Greinke has taken his talents to the Milwaukee Brewers, to the Angels, and to the Dodgers. He has yet to pitch in the World Series.
And just look at the team he jilted now. The Royals are halfway to the World Series championship.
Alcides Escobar, one of the players the Royals acquired for Greinke, got two hits and scored two runs on Friday. Lorenzo Cain, another of the players in the trade, drove in a run and made two splendid catches in right field. And Kansas City got four hitless innings out of its bullpen to close out a 3-2 victory over the San Francisco Giants in Game 3 of the World Series.
The Royals lead the best-of-seven series, two games to one. The team that has won Game 3 after a split of the first two games has gone on to win the series 66% of the time, including 11 of the last 13 occasions.

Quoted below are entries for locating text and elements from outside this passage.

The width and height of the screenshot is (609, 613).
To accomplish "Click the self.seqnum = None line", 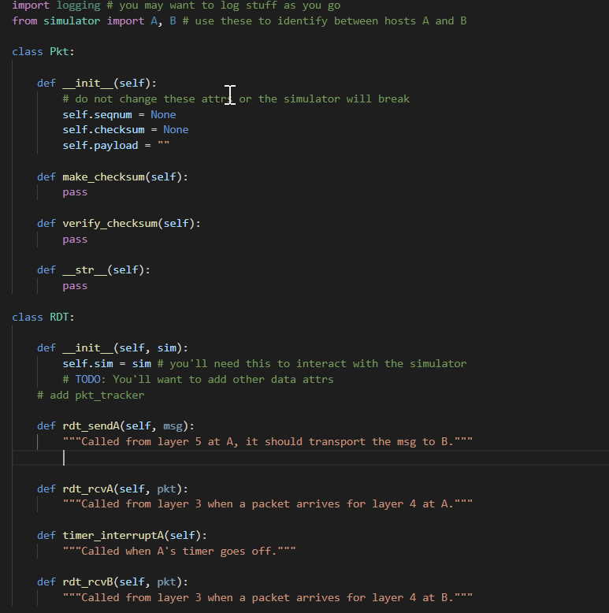I will pyautogui.click(x=119, y=114).
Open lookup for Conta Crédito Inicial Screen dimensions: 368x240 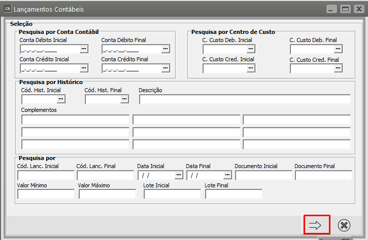point(84,68)
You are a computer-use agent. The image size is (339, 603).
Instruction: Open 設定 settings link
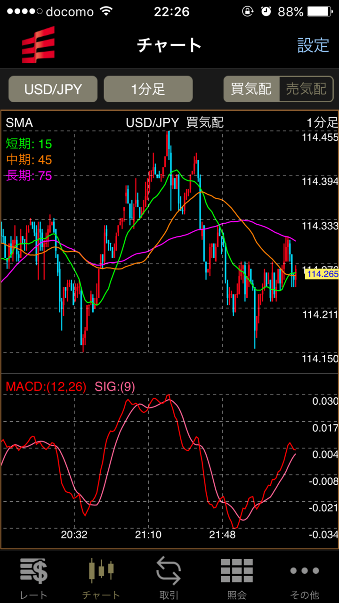[x=313, y=45]

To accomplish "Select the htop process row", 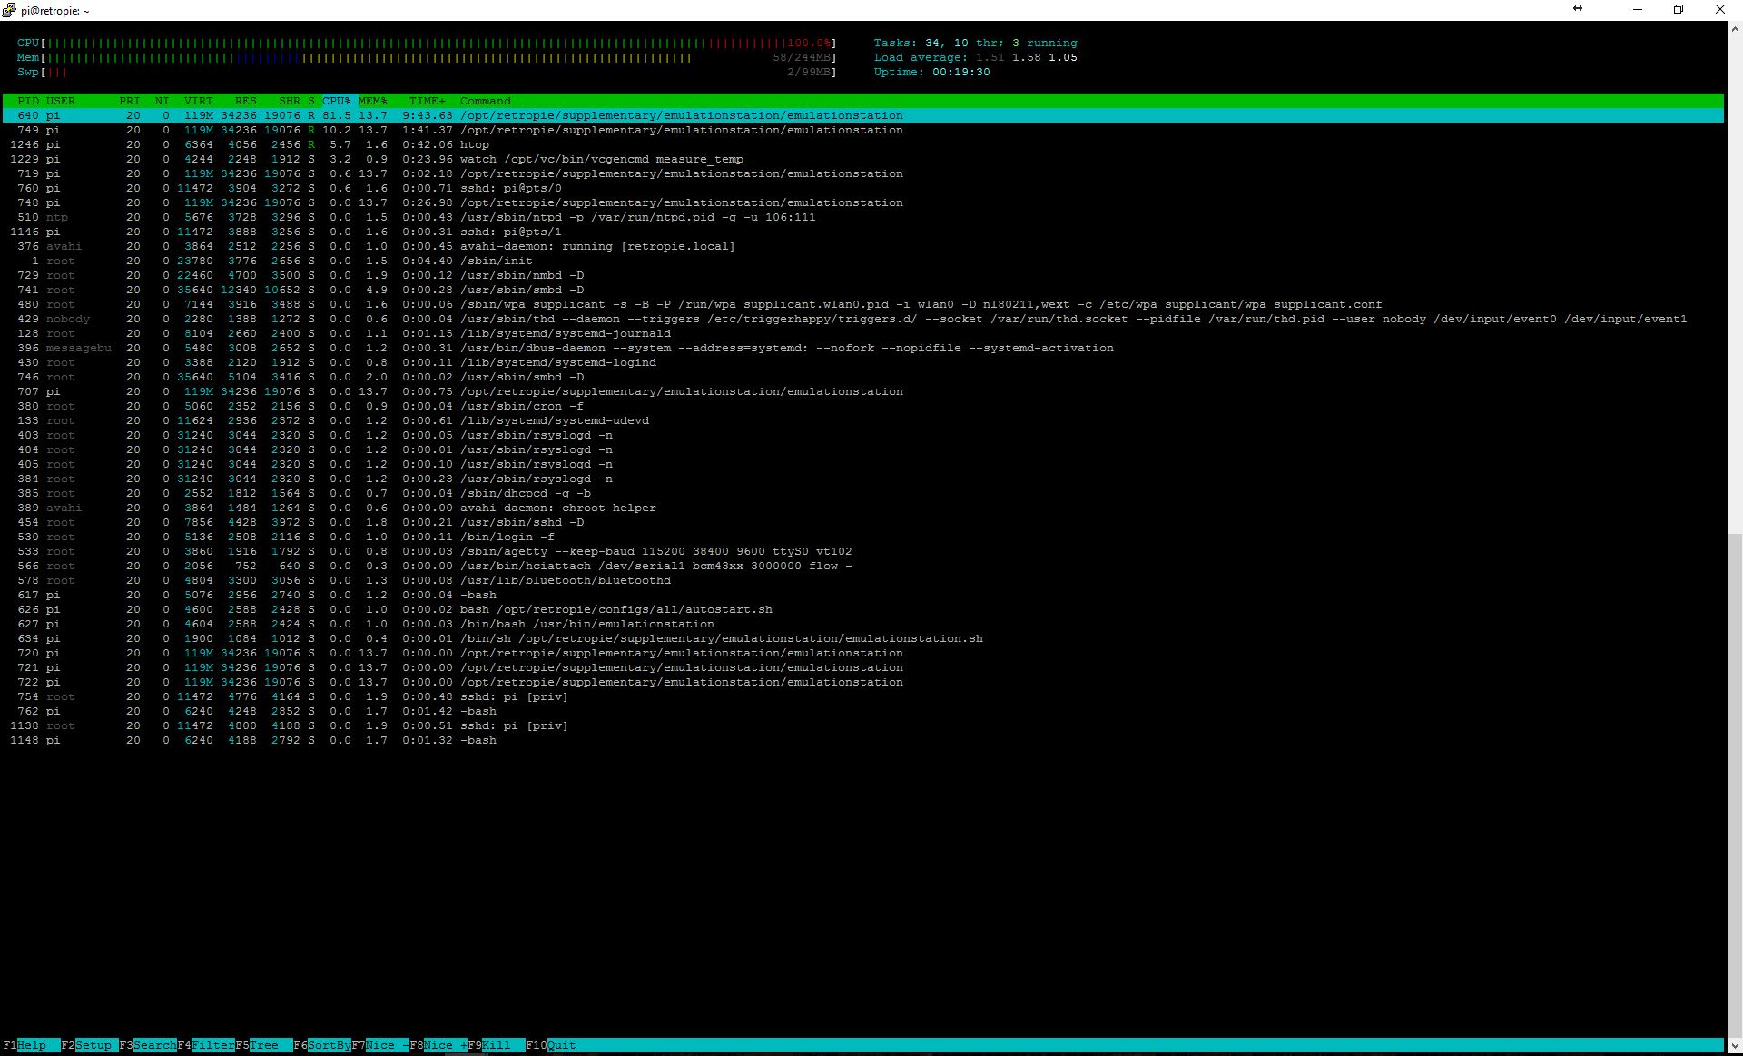I will 474,144.
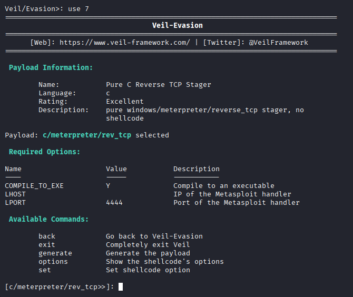Image resolution: width=353 pixels, height=297 pixels.
Task: Click the 'exit' command text
Action: 47,244
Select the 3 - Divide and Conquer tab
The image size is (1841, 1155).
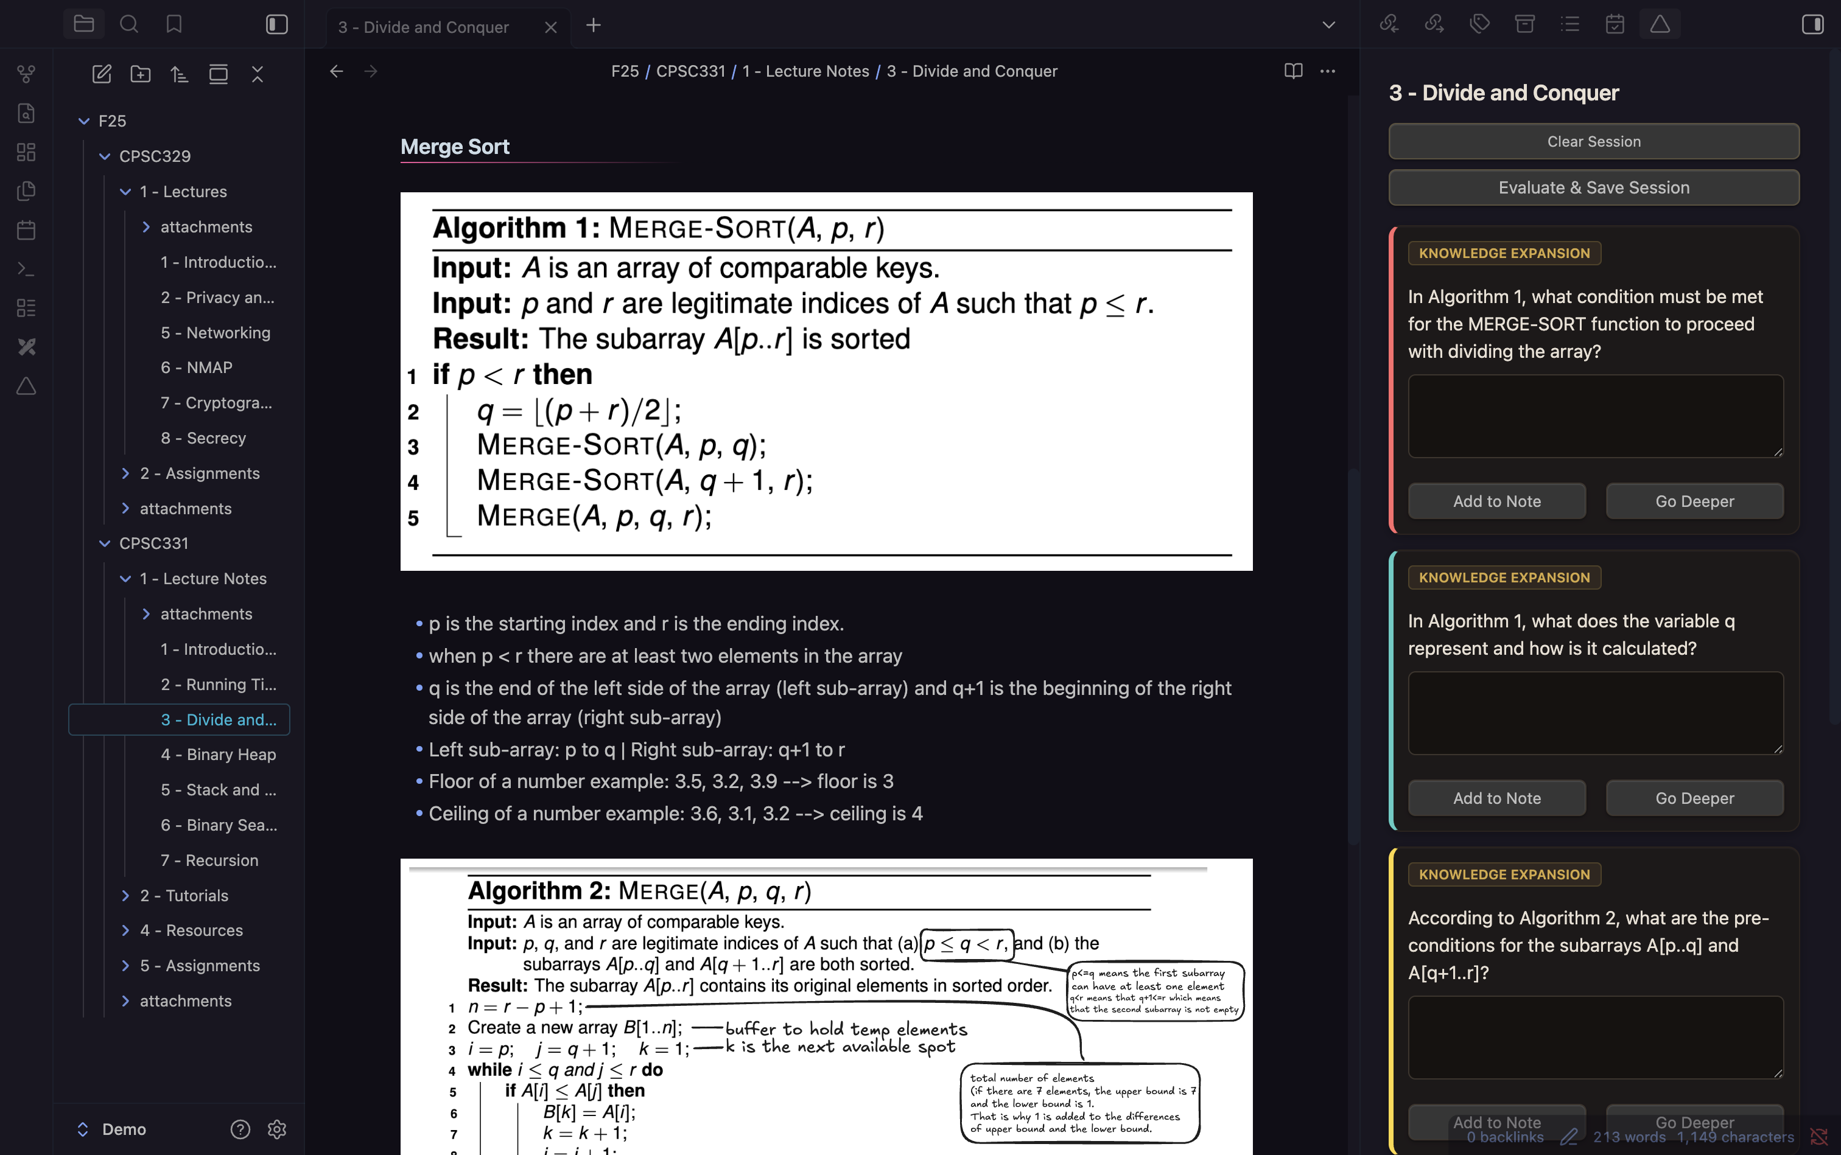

The Giants got the tying run into scoring position in the sixth inning, and the leadoff man on base in the seventh. They went quietly into the night.
Jeremy Guthrie shut out the Giants for five innings, and he carried a 3-0 lead into the sixth. He gave up a single and double, the Giants suddenly had a run and Kansas City Manager Ned Yost called on his holy trinity of fireballers.
This was not automatic, because Kelvin Herrera was erratic. He first walked Gregor Blanco, and then a groundout by Joe Panik put the tying runs into scoring position. Buster Posey, who does not have an extra-base hit this postseason, grounded out to drive in one run, and the Giants had closed a three-run deficit to 3-2. But Pablo Sandoval grounded out, too, for the third out.
Of the 27 pitches Herrera threw, 14 were balls. In the seventh inning, after another Herrera walk, the Royals summoned left-hander Brandon Finnegan, who became the first player to pitch in the College World Series and the World Series in the same year. On this night, the trinity would need a fourth arm.
Finnegan faced two batters and retired them both. Wade Davis worked a perfect eighth, and Greg Holland did the same in the ninth. Holland retired the heart of the Giants’ order: Posey, Sandoval, and Hunter Pence.
Escobar hit the first pitch of the game for a double. Alex Gordon hit the second pitch of the game for a ground ball that advanced Escobar to third. The next batter, Cain, delivered an RBI groundout, and the Royals led, 1-0.
The Giants’ Tim Hudson, 39, who had started more games than any other active pitcher without making a World Series start, then hit his stride. He had retired 12 consecutive batters when Escobar singled with one out in the sixth inning.
Gordon doubled home Escobar to give the Royals a 2-0 lead. With two outs, the Giants summoned left-hander Javier Lopez to face the left-handed-hitting Eric Hosmer.
On the 11th pitch of the at-bat, Hosmer singled home Gordon, and the Royals led, 3-0.
Greinke returned to Kansas City in June. He was booed.
“I was pretty rude on the way out,” Greinke said then. “They have every right to be mad at me.”
Any regrets?
“I didn’t want to be rude,” he said. “I felt I had to in order to get traded, and I wanted to get traded.”
He got traded — twice, in fact. Then he picked his own team, the one that blessed him with $147 million in free agency.
The ring has eluded him. His old team, the ones he branded losers, is two victories away from a parade.